KLIK – Boys, girls & beyond
Lots of festivals have a theme.
Sometimes that means a themed screening or two, even perhaps a themed speaker or some special themed artwork.
How quaint.
When KLIK! Amsterdam Animation Festival do a theme, they go all out. And when that theme happens to be ‘Boys, Girls and Beyond‘ it’s going to involve smut, androgyny, strip-tease, stereotype smashing, terribly inappropriate gender fucking animation and more vaginas than you can shake a stick at.
KLIK! embraced it’s theme in it’s entirety. From art installations depicting the vast differences in toys targeted at girls and at boys, to seminars from GayPride Amsterdam’s LGBTI-emancipation director Irene Hemelaar, this was a fun and kooky look at how gender and sexuality define and divide us.

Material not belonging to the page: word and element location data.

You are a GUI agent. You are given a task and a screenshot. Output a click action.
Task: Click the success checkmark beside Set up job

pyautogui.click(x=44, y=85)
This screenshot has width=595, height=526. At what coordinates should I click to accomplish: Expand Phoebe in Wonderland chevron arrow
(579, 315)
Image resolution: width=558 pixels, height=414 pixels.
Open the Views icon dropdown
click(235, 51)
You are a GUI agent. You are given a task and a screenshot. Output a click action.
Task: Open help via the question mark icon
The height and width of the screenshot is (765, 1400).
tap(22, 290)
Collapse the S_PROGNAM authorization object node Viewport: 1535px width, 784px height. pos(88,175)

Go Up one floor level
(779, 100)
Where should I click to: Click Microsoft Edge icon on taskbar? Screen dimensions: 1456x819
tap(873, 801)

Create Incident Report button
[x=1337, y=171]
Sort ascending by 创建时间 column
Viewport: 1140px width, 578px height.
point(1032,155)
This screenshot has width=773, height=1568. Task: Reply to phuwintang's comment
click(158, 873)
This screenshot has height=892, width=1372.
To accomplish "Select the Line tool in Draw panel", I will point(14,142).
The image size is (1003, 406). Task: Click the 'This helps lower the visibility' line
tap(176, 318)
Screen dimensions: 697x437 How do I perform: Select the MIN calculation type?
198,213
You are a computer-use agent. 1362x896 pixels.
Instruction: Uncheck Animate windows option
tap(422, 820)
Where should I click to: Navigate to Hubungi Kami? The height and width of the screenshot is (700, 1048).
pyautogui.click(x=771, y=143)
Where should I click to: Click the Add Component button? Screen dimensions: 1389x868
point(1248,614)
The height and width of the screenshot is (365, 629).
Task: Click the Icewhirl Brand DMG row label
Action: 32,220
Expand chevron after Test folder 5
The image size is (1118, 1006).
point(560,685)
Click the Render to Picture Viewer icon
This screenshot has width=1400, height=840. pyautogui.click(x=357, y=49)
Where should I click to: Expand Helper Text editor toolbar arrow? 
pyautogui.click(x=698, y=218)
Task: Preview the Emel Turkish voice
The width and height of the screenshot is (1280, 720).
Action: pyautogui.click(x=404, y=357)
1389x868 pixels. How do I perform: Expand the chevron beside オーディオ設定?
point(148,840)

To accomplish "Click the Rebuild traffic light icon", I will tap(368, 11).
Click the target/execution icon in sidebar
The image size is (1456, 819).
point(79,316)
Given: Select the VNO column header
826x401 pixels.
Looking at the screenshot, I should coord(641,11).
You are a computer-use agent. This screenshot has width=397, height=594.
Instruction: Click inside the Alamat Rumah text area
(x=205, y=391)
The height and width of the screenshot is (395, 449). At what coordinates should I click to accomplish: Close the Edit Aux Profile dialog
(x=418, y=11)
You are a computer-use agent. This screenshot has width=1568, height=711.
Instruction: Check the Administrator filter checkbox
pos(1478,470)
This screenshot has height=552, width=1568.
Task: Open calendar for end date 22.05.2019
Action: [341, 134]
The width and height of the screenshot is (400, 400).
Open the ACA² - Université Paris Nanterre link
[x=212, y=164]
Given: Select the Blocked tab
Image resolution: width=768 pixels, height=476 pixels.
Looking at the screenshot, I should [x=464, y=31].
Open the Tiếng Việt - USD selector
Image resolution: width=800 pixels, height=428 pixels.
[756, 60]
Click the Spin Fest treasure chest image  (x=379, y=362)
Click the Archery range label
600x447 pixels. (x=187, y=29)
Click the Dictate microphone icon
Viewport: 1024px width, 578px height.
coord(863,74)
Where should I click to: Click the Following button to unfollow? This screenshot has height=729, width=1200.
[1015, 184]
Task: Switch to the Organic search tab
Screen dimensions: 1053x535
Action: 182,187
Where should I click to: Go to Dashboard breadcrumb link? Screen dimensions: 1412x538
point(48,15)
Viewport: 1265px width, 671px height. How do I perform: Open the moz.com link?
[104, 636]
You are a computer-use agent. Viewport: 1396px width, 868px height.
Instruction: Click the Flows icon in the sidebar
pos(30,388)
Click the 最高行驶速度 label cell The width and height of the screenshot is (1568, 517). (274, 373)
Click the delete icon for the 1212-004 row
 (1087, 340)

Why does the sexuality of Bert and Ernie intrigue us so much? Why are we determined to make characters such as Barapapa either male or female? Why are Merida from Brave and Elsa from Frozen often considered ‘secretly’ gay just because they don’t end up with Princes or conform to standard ideals of animated females? Why are we expected to conform to a one size fits all mold? And perhaps most importantly, why are these gender ideals so prevalent in the mass media, and what impact does that have on the audience?
Big questions, and no simple answers, but the ongoing struggle of identity has consumed and inspired countless filmmakers, and I can now tell you from experience that it adds up to a fascinating (if occasionally slightly awkward) program of films.
The festival, despite it’s theme and despite the prevalence of events like strip-tease puppetry, manages to be warmly welcoming and all encompassing. I mean sure, some parents may want to keep their little darlings away from films where women store their car keys in their vaginas, but the social codes and potentially harmful gender cliches that the festival hi-lights affect them as much, if not more, than they do the adults in the room. We all know that animation is extremely powerful as a persuasive medium, and it’s ability to influence young minds and alter the perception of reality should never be underestimated. For some reason, Kid’s TV is allowed to have characters of ambiguous species, race and just about everything everything else, but ambiguous gender is generally not allowed. How that affects the vast majority of kids who don’t fit in to prescribed norms, where girls are sweet and beautiful like Cinderella and boys are big and tough like Batman, can only really be guessed.
Question: Is Jerry a boy or a girl?
Bigger question: Why does it matter?
In hi-lighting these issues, while still managing to make large chunks of the festival kid friendly (partly thanks to artistic crepes, ‘klikkers’, and a large scale ‘wall of frames’ (http://vimeo.com/111464048)), KLIK! showcased both the entertainment and the more thought provoking sides of animation to a wide audience.
It’s a fun, intimate festival that left my eyes popping, my brain whirling and my facial expression set to slightly stunned throughout.